Naomi Osaka Tried to Protect Her Mental Health, and The Response Is Sadly Predictable
Critics saying she didn't speak up at "the right time," in "the right way," or that her problems aren't "bad enough" sends a clear message to other women who dare to set boundaries at work.
"I never wanted to be a distraction and I accept that my timing was not ideal and my message could have been clearer. More importantly, I would never trivialize mental health or use the term lightly."
These two lines in the statement Naomi Osaka wrote to announce she'd be withdrawing from the French Open, and to share her experience with depression and anxiety, actually broke my heart a little as a psychiatrist.
When I read them, I see someone who is struggling, and at the same time, having to apologize and defend the fact that she was "sick enough" to use the term mental health to describe her symptoms and situation in the first place. I also see a 23-year-old, biracial female telling the world that her problems were real, no matter what her critics wrote or tweeted about her being a "diva" or "arrogant spoiled brat" for announcing she'd skip press conferences while in Paris in order to preserve her mental health.
This is not a statement by someone who is 100% sure that her decision was OK. And it should have been.
These are the words of someone who internalized much of the predictably stigmatizing backlash she received by speaking out and simply having the gall to ask for what she needed mentally to do her job. Veteran athletes, like 18-time Grand-Slam winner Martina Navratilova, told Osaka to 'woman up' and follow the 'rules' of the job, tennis officials called her decision 'unacceptable' and a 'phenomenal error', and journalists, like British right-wing television personality Piers Morgan, said that Osaka was "narcissistic" and "world sport's most petulant little madam."
Most of the initial criticism boiled down to: It was the wrong time, she did it the wrong way, and she was even the wrong person (with the wrong kinds of problems). And it's those responses that could not be more wrong or more dangerous myths to perpetuate.
Osaka shared that she has both social anxiety and depression that have interfered with her day-to-day life long before this tournament. Social anxiety can make it hard for anyone to be in a group, let alone a group of professional journalists you don't know asking you intimate questions that are often intended to elicit anger or tears. And, depression can make it hard to even get out of bed. But apparently, that wasn't good enough, or sick enough to "qualify" as a real mental health issue, according to some critics.

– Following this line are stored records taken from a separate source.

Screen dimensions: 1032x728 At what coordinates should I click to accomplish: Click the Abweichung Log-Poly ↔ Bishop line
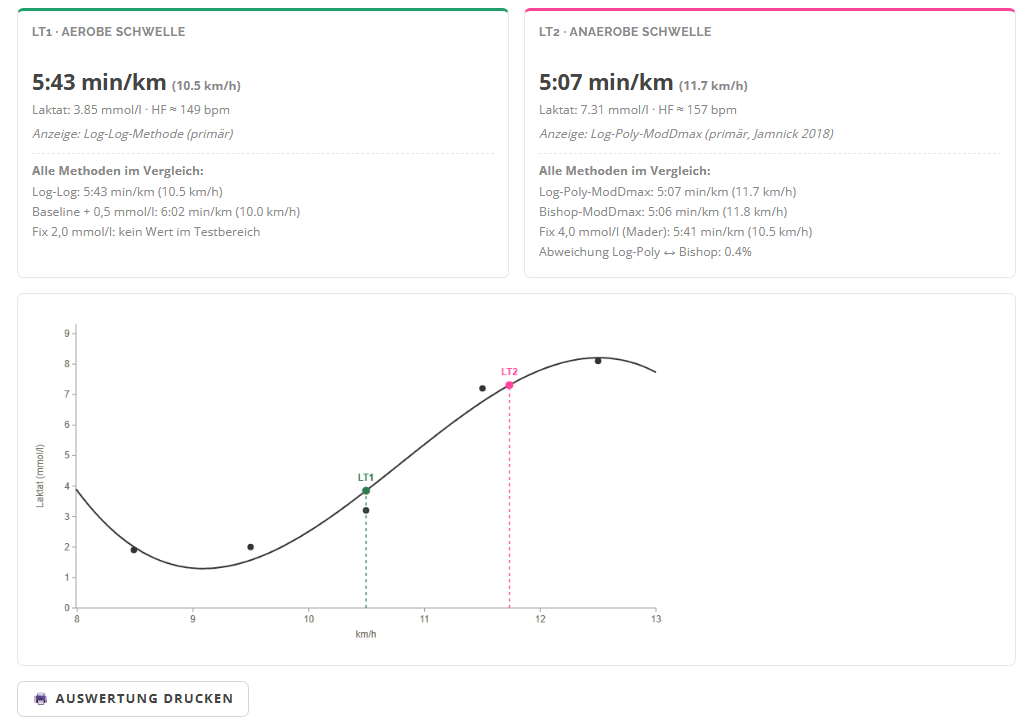(645, 252)
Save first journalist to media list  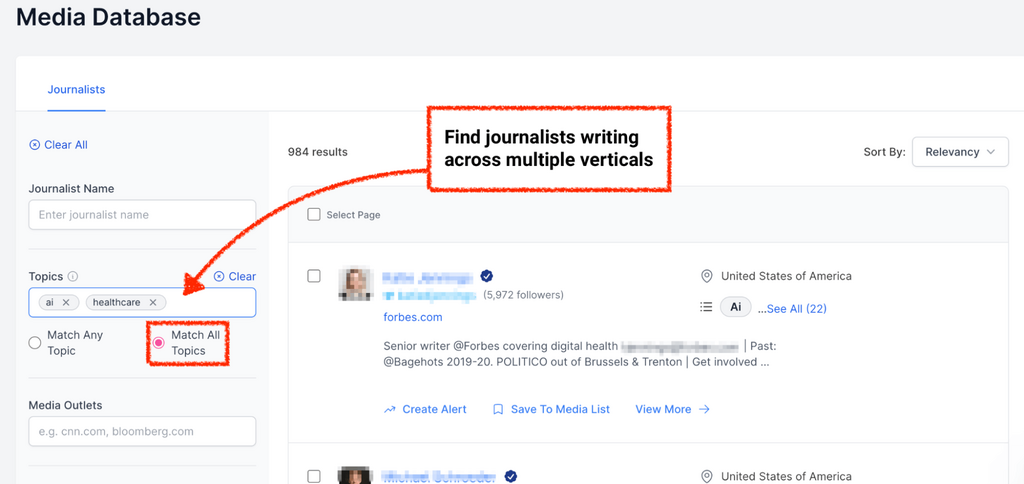551,409
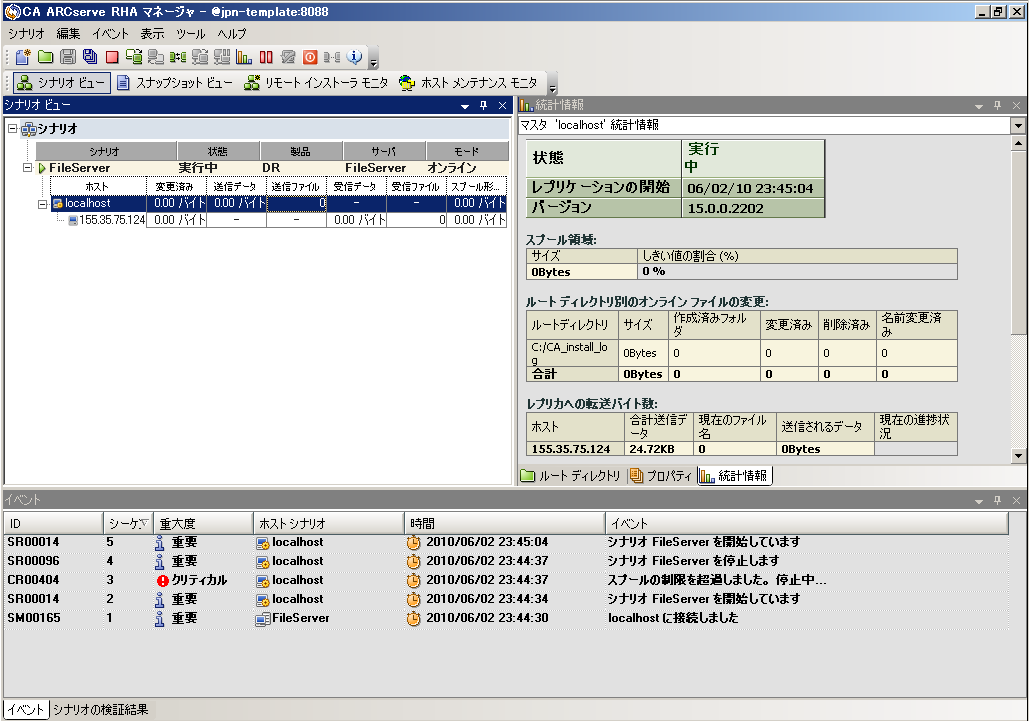Click the red Stop scenario icon
This screenshot has width=1029, height=721.
tap(112, 57)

Believing there is a bar that needs to be met symptomatically to qualify as someone allowed to ask for help means that many people are suffering in silence along the way. In my experience, this mindset delays people getting help (or prevents them from getting help at all) because when they assess their own symptoms, they think someone is always worse off than them, and that they are "weak" or need to "suck it up and deal with it." I can only imagine how many times Osaka wanted to bring this up and didn't, or worse, tried, and was told it didn't matter or she couldn't because of what people would think before she said enough was enough. I can only imagine how close to a crisis she actually was before she finally decided to speak up anyway. We might not all relate to press conferences and tennis matches, but we can all relate to not knowing if we deserve to put ourselves first.
That's because we exist in a culture, especially as women, that prizes putting other people's needs before our own. The U.S. is the only industrialized nation without paid parental leave, which means many women work literally up until the time they give birth. We don't have enough time allotted for bereavement or caregiving, which has only become more obvious during the pandemic. And, on the whole, we don't provide the mental health support we need to in our workplaces. I've had patients who do meet the standards to take short or long term disability leave by law, but won't speak up for fear of how their manager might react to an 'invisible' illness. But even though we are expected to work through emotional and physical illnesses until they reach crises, it does not mean it is acceptable. In other words, just because we can do it and survive it, does not mean we do so without scars, and does not mean we should do it that way. Just because that is how it is, or how it has always been, does not mean that it is right.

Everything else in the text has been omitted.